> _Exercise description_:
Produce an exact copy of the first line of the data below and each line after it, please, up to and including the one with "Return to Homepage (202, 645)".

> _Records to process_:
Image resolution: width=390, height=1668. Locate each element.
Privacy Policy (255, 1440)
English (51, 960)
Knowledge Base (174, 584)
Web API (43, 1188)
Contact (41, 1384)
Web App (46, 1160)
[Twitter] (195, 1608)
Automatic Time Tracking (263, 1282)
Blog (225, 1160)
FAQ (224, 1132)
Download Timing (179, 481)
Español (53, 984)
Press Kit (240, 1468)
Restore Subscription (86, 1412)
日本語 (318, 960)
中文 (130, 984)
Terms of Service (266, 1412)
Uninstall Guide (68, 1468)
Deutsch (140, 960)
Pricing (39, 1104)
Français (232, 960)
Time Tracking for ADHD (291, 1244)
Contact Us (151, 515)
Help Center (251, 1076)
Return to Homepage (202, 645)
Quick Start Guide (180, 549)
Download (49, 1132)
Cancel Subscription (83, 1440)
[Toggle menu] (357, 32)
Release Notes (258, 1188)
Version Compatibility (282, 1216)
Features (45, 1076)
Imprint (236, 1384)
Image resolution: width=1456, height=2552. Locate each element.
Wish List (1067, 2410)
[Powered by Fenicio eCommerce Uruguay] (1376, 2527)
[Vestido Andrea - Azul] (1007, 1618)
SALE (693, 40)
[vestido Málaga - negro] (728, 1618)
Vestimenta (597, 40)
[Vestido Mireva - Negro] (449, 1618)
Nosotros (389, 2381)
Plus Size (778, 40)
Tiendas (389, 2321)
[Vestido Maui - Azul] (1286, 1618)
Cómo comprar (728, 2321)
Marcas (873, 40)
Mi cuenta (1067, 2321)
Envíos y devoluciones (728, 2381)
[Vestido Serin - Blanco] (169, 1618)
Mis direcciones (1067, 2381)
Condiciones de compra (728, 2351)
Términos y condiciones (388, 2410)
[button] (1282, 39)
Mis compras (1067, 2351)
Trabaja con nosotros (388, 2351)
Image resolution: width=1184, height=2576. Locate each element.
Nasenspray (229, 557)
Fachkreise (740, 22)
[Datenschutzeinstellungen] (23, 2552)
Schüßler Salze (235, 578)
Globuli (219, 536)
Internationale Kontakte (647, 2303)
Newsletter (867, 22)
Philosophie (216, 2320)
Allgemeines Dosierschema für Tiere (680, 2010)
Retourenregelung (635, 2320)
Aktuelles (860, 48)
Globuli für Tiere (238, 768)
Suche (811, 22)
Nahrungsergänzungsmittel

> _Exercise output_:
Image resolution: width=390, height=1668. Locate each element.
Privacy Policy (255, 1440)
English (51, 960)
Knowledge Base (174, 584)
Web API (43, 1188)
Contact (41, 1384)
Web App (46, 1160)
[Twitter] (195, 1608)
Automatic Time Tracking (263, 1282)
Blog (225, 1160)
FAQ (224, 1132)
Download Timing (179, 481)
Español (53, 984)
Press Kit (240, 1468)
Restore Subscription (86, 1412)
日本語 (318, 960)
中文 (130, 984)
Terms of Service (266, 1412)
Uninstall Guide (68, 1468)
Deutsch (140, 960)
Pricing (39, 1104)
Français (232, 960)
Time Tracking for ADHD (291, 1244)
Contact Us (151, 515)
Help Center (251, 1076)
Return to Homepage (202, 645)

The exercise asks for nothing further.